Mais est-ce que ce type d’aménagement – tracés cyclable, mesure de réduction de la circulation, etc. – peut être économiquement rentable ?

 

Changer la géométrie de la rue pour donner plus d’espace aux piétons et aux cyclistes engendre des coûts mineurs quand on pense aux économies que ces actions génèrent à plus long terme. Pensons aux frais de santé, à l’environnement et aux interventions des services d’urgence en cas d’accident, par exemple. D’abord, il faut déplorer le nombre d’occasions ratées pour améliorer les conditions de déplacements actifs. Je songe aux travaux présentement en cours sur le boulevard Saint-Michel : une bonne partie de l’artère devra être démolie et reconstruite entre les rues Shaughnessy et Jarry pour refaire les conduites d’eau. Des sommes conséquentes sont investies, mais aucune modification ne sera apportée à la présente configuration de la rue qui est présentement l’une des plus dangereuses à Montréal. On peut vraiment parler d’occasions ratées pour le développement économique durable.

 

Ces rendez-vous manqués sont le résultat d’un important manque de vision. Les gains économiques potentiels pour l’investissement dans les infrastructures favorisant le transport actif sont grossièrement sous-estimés ; les coûts sont dérisoires en comparaison des bénéfices potentiels. Ces infrastructures réduisent les frais de santé, amenuisent les frais de déplacement pour les foyers, réduisent les problèmes de trafic et de pollution, etc. À Copenhague, l’on a évalué que l’utilisation du vélo réduit l’absentéisme au travail pour cause de maladie : 1 million de moins de journées de maladie grâce à l’utilisation des transports actifs. Pour ce qui est des rues commerciales, les installations cyclables tendent à augmenter les chiffres d’affaires de 15 % en moyenne.

 

Le Québec ne produit ni pétrole ni voiture. Chaque dollar investi autour de l’industrie de la voiture creuse le déficit de la balance commerciale internationale du Québec. Ainsi, l’argent économisé par les citoyens qui optent pour les transports actifs peut être investi dans des secteurs plus profitables pour l’économie québécoise.

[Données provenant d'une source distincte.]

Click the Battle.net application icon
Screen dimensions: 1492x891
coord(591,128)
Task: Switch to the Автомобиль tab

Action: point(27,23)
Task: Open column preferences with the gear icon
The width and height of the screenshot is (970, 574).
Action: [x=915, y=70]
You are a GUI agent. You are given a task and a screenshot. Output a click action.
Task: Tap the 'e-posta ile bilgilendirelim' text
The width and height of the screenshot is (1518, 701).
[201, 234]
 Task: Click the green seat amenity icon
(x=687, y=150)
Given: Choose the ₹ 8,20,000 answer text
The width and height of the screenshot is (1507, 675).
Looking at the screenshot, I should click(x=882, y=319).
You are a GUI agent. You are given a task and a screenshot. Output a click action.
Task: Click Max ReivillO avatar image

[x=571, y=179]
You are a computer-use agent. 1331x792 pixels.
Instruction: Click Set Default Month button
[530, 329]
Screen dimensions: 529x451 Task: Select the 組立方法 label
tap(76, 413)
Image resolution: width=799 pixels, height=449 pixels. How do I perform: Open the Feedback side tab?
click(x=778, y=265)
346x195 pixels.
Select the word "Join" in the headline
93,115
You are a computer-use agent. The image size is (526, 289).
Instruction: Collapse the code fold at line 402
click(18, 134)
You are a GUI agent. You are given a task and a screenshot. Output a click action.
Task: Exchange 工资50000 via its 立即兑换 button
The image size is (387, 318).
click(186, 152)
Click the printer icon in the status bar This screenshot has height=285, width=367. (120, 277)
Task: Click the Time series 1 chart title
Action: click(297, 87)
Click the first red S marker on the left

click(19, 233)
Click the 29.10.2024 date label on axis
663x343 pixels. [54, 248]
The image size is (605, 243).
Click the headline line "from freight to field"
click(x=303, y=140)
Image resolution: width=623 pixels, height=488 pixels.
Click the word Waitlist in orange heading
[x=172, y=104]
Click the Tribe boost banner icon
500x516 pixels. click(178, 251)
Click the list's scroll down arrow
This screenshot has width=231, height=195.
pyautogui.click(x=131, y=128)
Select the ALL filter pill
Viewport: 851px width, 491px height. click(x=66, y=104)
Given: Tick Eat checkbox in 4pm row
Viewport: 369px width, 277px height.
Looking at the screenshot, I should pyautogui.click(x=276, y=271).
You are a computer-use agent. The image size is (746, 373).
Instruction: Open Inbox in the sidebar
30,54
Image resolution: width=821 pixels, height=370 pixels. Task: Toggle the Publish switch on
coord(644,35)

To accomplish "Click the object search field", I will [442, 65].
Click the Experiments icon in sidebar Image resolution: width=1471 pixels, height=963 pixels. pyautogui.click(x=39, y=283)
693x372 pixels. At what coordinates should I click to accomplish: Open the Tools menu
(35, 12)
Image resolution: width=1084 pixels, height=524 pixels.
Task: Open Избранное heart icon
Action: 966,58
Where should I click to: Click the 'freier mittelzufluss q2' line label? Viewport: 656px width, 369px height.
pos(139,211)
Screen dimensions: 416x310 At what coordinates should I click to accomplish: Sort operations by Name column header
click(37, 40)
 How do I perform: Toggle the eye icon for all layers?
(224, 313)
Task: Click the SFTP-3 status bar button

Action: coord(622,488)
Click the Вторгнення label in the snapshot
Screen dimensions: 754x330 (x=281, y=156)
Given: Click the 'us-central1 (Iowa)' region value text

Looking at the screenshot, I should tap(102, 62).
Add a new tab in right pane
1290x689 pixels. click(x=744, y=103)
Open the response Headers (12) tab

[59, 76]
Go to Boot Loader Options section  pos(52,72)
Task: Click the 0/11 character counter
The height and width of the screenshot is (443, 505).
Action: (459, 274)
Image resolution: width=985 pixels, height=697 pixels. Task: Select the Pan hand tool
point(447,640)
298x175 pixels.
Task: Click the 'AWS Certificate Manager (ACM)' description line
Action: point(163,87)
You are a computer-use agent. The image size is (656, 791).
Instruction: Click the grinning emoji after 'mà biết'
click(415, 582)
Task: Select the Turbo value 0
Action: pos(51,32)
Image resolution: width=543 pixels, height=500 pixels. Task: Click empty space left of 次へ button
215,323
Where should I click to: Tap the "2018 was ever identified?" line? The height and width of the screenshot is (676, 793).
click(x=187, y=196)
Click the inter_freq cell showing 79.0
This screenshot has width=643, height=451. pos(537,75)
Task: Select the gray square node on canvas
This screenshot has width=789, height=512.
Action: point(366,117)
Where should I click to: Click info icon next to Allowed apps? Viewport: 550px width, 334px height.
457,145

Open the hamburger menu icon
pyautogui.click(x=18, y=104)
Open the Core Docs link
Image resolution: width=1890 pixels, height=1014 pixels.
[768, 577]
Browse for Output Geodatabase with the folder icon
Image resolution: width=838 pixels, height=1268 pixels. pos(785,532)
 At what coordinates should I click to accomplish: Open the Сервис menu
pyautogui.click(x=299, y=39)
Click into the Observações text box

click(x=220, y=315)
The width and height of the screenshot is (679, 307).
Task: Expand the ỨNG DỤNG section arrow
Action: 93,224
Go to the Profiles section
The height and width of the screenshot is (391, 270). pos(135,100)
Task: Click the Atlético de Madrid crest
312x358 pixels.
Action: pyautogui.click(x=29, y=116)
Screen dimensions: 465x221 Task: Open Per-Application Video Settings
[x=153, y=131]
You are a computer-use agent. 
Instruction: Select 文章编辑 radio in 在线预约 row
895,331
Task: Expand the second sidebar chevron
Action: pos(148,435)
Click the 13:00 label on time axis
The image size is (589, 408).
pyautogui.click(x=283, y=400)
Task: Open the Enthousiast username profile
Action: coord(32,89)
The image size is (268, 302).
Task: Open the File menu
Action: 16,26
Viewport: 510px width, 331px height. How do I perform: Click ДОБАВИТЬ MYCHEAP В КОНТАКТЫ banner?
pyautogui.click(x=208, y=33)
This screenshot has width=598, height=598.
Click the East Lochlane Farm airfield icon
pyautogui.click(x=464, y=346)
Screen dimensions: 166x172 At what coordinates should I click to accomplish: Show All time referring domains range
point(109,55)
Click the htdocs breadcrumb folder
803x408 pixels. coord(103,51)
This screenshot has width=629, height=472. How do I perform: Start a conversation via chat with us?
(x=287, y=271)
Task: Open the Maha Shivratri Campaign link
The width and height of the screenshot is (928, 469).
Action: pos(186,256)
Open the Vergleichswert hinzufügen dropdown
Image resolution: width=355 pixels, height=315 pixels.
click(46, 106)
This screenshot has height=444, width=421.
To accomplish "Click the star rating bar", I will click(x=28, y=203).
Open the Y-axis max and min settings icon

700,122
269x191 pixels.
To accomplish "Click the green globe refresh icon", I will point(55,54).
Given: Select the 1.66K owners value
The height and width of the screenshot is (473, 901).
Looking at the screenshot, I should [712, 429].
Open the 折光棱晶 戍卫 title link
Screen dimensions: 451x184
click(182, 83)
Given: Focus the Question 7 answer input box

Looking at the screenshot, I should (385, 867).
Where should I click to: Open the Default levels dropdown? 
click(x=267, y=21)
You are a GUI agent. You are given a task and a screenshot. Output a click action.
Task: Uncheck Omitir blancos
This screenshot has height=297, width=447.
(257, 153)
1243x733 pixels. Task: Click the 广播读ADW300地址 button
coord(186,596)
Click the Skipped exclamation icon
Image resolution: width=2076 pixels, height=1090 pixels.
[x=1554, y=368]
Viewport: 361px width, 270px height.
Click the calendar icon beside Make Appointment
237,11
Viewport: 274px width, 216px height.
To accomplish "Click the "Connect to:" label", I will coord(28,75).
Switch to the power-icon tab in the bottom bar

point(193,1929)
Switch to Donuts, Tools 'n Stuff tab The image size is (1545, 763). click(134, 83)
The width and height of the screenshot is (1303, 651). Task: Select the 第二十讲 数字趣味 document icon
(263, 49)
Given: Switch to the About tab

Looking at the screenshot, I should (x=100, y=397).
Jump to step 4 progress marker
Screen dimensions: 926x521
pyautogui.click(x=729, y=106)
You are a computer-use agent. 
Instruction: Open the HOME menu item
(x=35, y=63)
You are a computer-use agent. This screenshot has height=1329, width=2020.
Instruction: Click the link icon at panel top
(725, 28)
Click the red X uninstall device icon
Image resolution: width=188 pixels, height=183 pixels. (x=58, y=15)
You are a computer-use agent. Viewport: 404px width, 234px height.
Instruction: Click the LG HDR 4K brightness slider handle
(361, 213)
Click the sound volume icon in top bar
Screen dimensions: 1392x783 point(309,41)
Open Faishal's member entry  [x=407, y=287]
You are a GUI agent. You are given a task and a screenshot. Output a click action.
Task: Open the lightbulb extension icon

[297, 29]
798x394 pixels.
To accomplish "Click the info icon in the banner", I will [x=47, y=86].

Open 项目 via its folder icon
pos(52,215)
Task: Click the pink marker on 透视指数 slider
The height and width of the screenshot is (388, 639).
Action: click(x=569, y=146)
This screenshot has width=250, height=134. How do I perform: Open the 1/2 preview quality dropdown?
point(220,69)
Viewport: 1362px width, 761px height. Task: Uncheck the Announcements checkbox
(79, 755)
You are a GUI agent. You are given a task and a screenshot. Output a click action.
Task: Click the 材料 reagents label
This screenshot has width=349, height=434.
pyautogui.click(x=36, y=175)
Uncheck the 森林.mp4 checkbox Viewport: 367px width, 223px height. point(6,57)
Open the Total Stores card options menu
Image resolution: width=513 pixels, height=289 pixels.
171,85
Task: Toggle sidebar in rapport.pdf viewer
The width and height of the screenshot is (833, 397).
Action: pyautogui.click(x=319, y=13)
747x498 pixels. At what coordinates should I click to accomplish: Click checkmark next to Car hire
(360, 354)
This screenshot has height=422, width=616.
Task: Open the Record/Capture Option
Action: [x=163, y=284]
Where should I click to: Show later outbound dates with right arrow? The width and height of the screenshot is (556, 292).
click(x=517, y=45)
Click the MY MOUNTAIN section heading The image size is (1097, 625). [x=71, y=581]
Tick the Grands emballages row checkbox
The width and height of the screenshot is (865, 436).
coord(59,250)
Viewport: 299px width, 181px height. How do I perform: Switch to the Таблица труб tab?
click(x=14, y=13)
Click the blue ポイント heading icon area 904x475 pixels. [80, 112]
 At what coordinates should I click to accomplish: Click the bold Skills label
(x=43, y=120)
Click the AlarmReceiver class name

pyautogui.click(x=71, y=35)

[1] Morency, C., Trépanier, M., Demers, M. (2011) Walking to transit: an unexpected source of physicalactivity, Transport Policy Journal, Transport Policy, In Press, Corrected Proof, publié en ligne le 26 mai 2011

[2]Jean Doré a été maire de Montréal entre 1986 et 1994.

[3]Denis Coderre est maire de Montréal depuis les élections de 2013.